3. The adsorption-type fireplace pointer thermometer according to claim 2, characterized in that, The pointer assembly (105) includes a rotating seat (1051), and a rotating hole (1052) is provided in the middle of the bottom end of the rotating seat (1051). The rotating hole (1052) is rotatably connected to the rotating shaft (1032).

4. The adsorption-type fireplace pointer thermometer according to claim 3, characterized in that, A slot (1053) is provided on one side of the rotating seat (1051). One end of the bimetallic strip (104) is engaged inside the slot (1053), and the other end of the bimetallic strip (104) is engaged inside the fixing pin (1031). A pointer (1054) is fixedly connected to the top of the rotating seat (1051).

5. An adsorption-type fireplace pointer thermometer according to claim 1, characterized in that, The permanent magnet (202) is embedded inside the magnetic base (201). The side of the magnetic base (201) that contacts the fireplace is fixedly connected to an anti-slip rubber pad (203). The anti-slip rubber pad (203) is slightly lower than the heat-conducting plate (108).

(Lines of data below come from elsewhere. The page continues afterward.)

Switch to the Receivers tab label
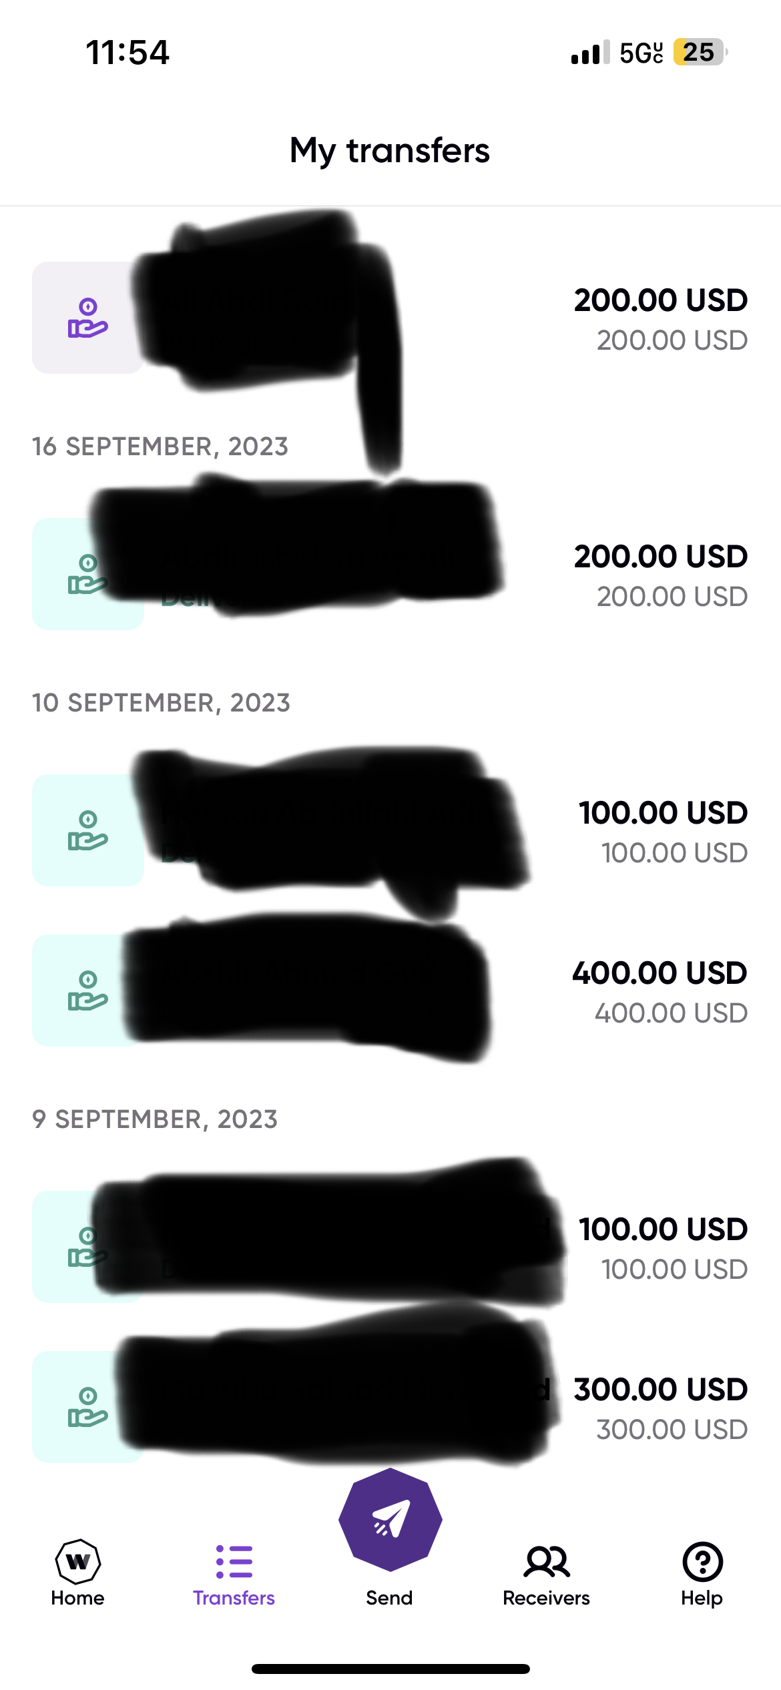 (547, 1598)
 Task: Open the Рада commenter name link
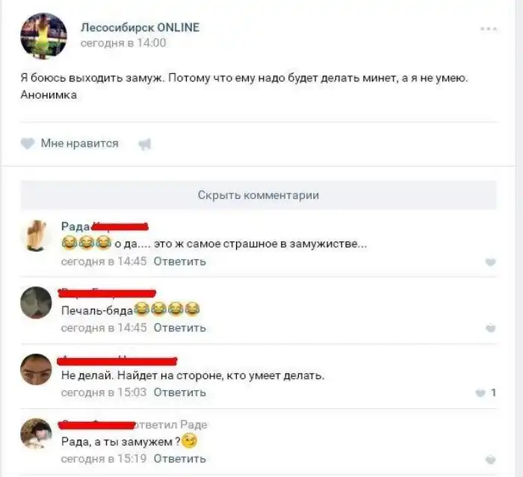pyautogui.click(x=75, y=227)
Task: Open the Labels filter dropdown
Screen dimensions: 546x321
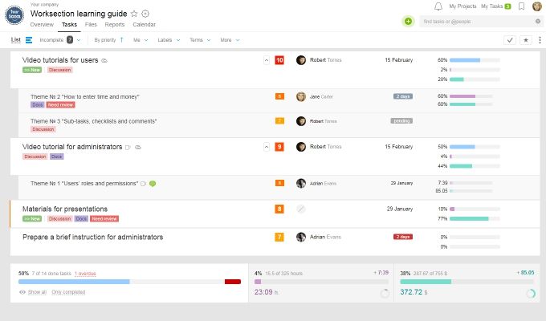Action: point(167,39)
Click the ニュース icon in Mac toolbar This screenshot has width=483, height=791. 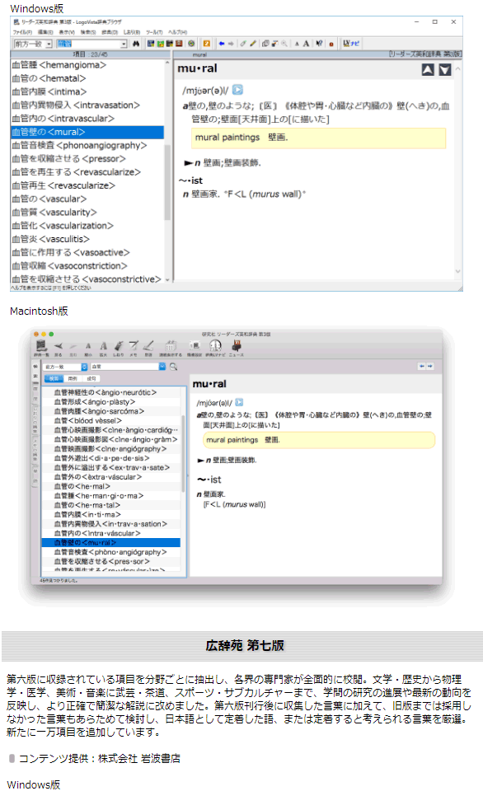click(237, 346)
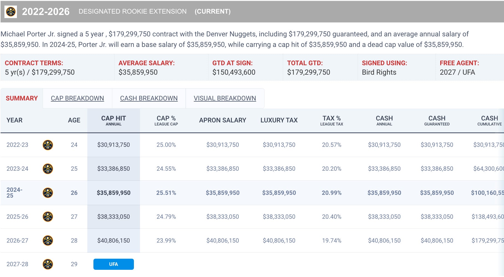Click the Nuggets logo in the contract header
This screenshot has height=277, width=504.
[11, 12]
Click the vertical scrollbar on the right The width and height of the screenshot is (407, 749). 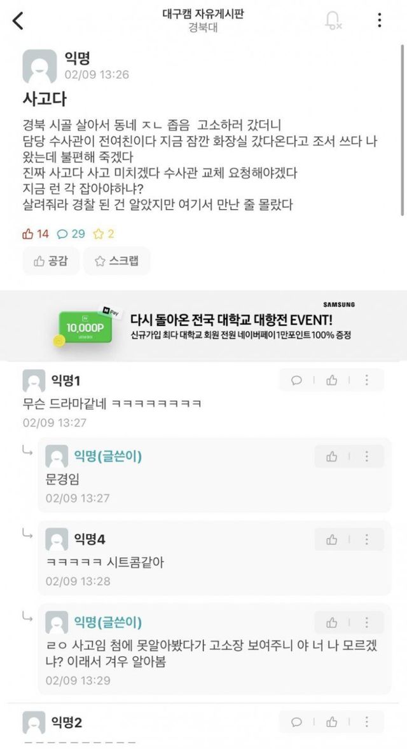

6. An adsorption-type fireplace pointer thermometer according to claim 1, characterized in that, The elastic connector (3) includes a groove (301) and a connecting rod (302). The groove (301) is opened on the surface of the other side of the magnetic base (201). There are several grooves (301) and they are distributed in a circular pattern on the surface of the magnetic base (201).

7. An adsorption-type fireplace pointer thermometer according to claim 6, characterized in that, The connecting rod (302) is fixedly connected to the housing (101), and the connecting rod (302) and the slide groove (301) correspond one-to-one. The other end of the connecting rod (302) is fixedly connected to a limiting block (303), and the limiting block (303) is slidably connected inside the slide groove (301).

8. An adsorption-type fireplace pointer thermometer according to claim 7, characterized in that, A spring (304) is fitted on the surface of the connecting rod (302). One end of the spring (304) abuts against one end of the slide groove (301), and the other end of the spring (304) abuts against one side of the limiting block (303).